- **Excerpted data**
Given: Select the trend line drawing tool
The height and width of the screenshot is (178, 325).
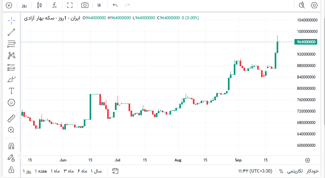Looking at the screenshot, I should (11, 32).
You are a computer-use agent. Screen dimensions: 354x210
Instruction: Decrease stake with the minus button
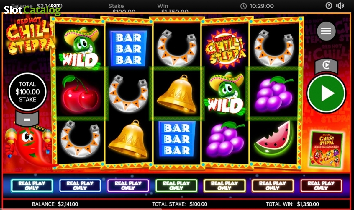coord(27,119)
* * *
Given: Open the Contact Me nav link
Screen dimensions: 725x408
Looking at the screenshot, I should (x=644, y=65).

- **What needs to be done**
Extract the records above from the line containing "Given: Select the trend line drawing tool" to the line containing "coord(27,119)", both included, and repeat them word for word, leaving out the pictures.

- **Response**
Given: Select the trend line drawing tool
The height and width of the screenshot is (178, 325).
Looking at the screenshot, I should (11, 32).
You are a computer-use agent. Screen dimensions: 354x210
Instruction: Decrease stake with the minus button
coord(27,119)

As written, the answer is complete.